## GIVEN REQUEST
Please echo every line of the records below word for word, leaving out the pictures.
--- start STORED DATA ---
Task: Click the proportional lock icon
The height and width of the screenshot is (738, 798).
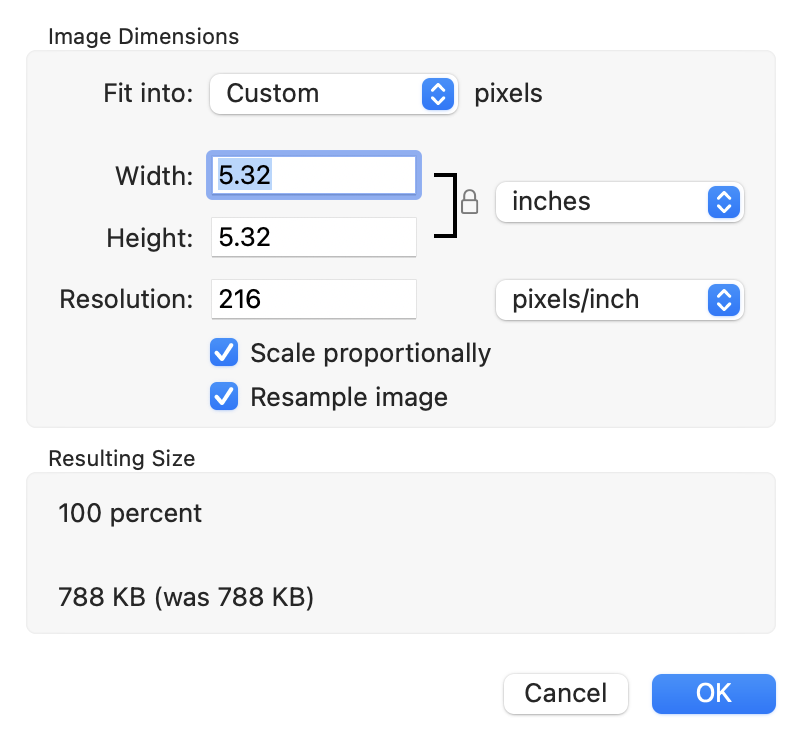Action: coord(469,203)
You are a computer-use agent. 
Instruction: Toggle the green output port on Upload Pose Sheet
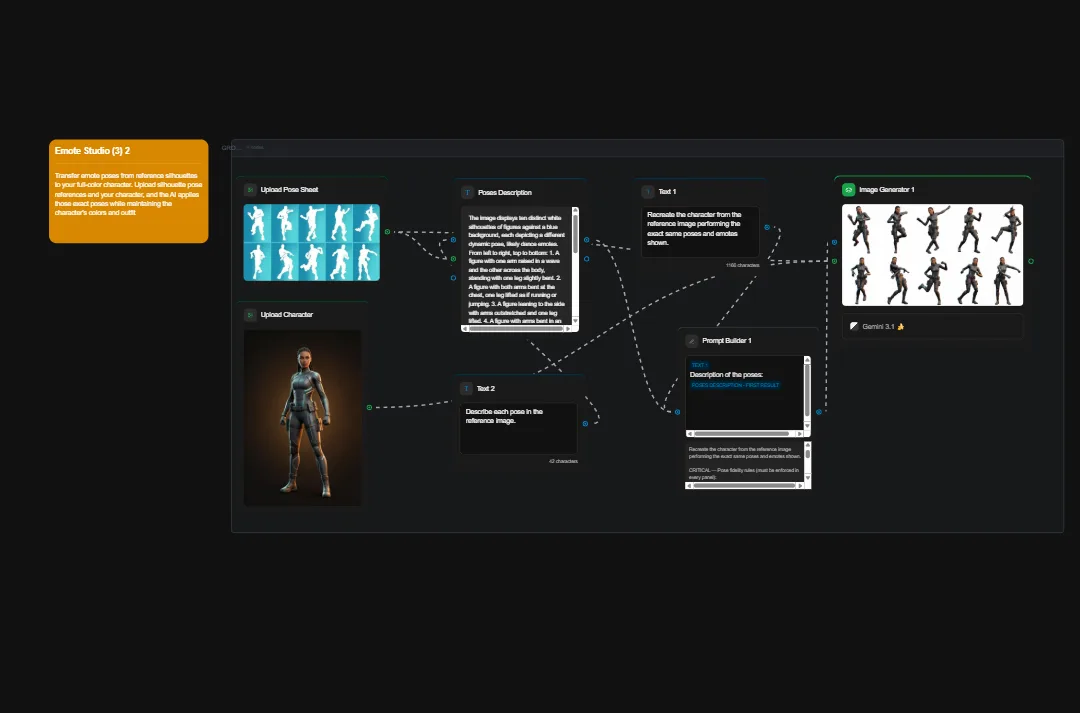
--- end STORED DATA ---
## RESULT OF THE TASK
Task: Click the proportional lock icon
The height and width of the screenshot is (738, 798).
Action: coord(469,203)
You are a computer-use agent. 
Instruction: Toggle the green output port on Upload Pose Sheet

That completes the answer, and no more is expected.